「Kubernetes as a Service」とは何かクラウドサービス非依存

多くの人がKubernetesのメリットを認識しているが、これを実装するにはスキルとノウハウが必要で、何から手を付ければいいか分からない、という人もいるだろう。

2019年12月19日 08時00分 公開
[Adrian BridgwaterComputer Weekly]

 Wikipedia、ハッカーフォーラムの議論、開発チーム自身によれば、「Kubernetes」と名付けたのはギリシャ語の「κυβερνήτης」が「統治者」「操舵(そうだ)手」「船長」と訳され、さらに、ラテン語の「gubernare」(訳注)が「統治」と訳されるためだという。

訳注:gubernare(グーベルナーレ)は英語の「government」「governance」の語源。

 この命名は全く理にかなっている。というのも、Kubernetesはプライベート、パブリック、ハイブリッドクラウドのLinuxコンテナ管理に用いるオーケストレーション技術だからだ。

 Kubernetesを支える人々の言葉を借りると、Kubernetesはコンテナ化されたワークロードやサービスを管理するためのオープンソースのプラットフォームで、移植と拡張が可能であり、宣言型の構成と自動化の両方を促進するという。

 それがKubernetesだとしたら、「Kubernetes as a Service」(KaaS)とは何だろうか。

 KaaSは、コンテナ化されたワークロードのオーケストレーションと管理のノウハウを手に入れる手段だ。ただし、それが小さな(コンテナ化された)単位で手に入る。これにより、オンプレミスとクラウドベースのコンテナクラスタを管理・破棄する機能がプロジェクト単位にオンデマンドで提供される。

 KaaSを提供するのは誰か。

 それは、米サンディエゴを拠点とする企業Kazuhm(カズーム)だ。

リソースの確保(と再取得)

 Kazuhmの提案は次のようなものだ。テクノロジー部門はもっと多くのコンテナを使ってコンピューティング負荷の高いワークロードを管理したいと考えている。だがコンテナ管理ソリューションは、(一般に)マルチクラウド、ハイブリッドクラウド、オンプレミスの各分散型コンピューティング環境でコンテナを正しく管理するためのリソース確保についての懸念、特にユーザーがデスクトップでワークロードを運用できるようにするためのリソース確保についての懸念に対処しない。
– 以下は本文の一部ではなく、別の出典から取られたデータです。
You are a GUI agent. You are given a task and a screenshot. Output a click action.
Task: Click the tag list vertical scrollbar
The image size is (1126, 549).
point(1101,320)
 KazuhmのCEOティム・オニール氏は次のように話す。「迅速性が重視される昨今、厄介な問題や過剰なコストを生じさせることなく、クラスタを素早く簡単に稼働させて破棄する重要性がかつてないほど高まっている。Kubernetesの採用は急造している。だがKubernetesのメリットを認識している多くの人々は、いまだ何から着手したらよいか分からず実装できていない。誰もがコンテナと分散コンピューティングにアクセスできるようにするための鍵は、リソースの再取得とユーザーフレンドリーなエクスペリエンスの2つだと当社は考えている」

 Kazuhmは、企業が既存のITリソースと未使用の処理能力を再取得し、デスクトップ、データセンター、クラウド、エッジのファブリック全体でワークロードを管理できるようにする。これにより、企業の既存のハードウェアとクラウドリソースを兼ね備えたオンデマンドのKubernetes環境が構築される。Kazuhmは、専用ハードウェアの要件がなくなり、クラウドコストの削減を実現すると主張する。

 KazuhmのKaaSはクラウドの違いには依存しない。企業がどのクラウドベンダーを選択しても、一貫したユーザーインタフェースを提供する。

コマンドの複雑さの軽減

 ユーザーは(「Amazon Web Services」や「Google Cloud」などの)異なるクラウドでコンテナを管理するためのコマンドや具体的な方法を知る必要がない。

 「プッシュボタン」式のアプリケーション導入方法もあるため、(データサイエンティストやデータエンジニアなどの)DevOps担当者以外のユーザーもコンテナベースのアプリケーションをセットアップしてから導入することができる。

 本稿執筆時点では、最大10個のオンプレミスノードでKazuhmのKaaSを無料で利用できる(「Kazuhm Basic」)。管理できるクラウドリソース数に制限はない。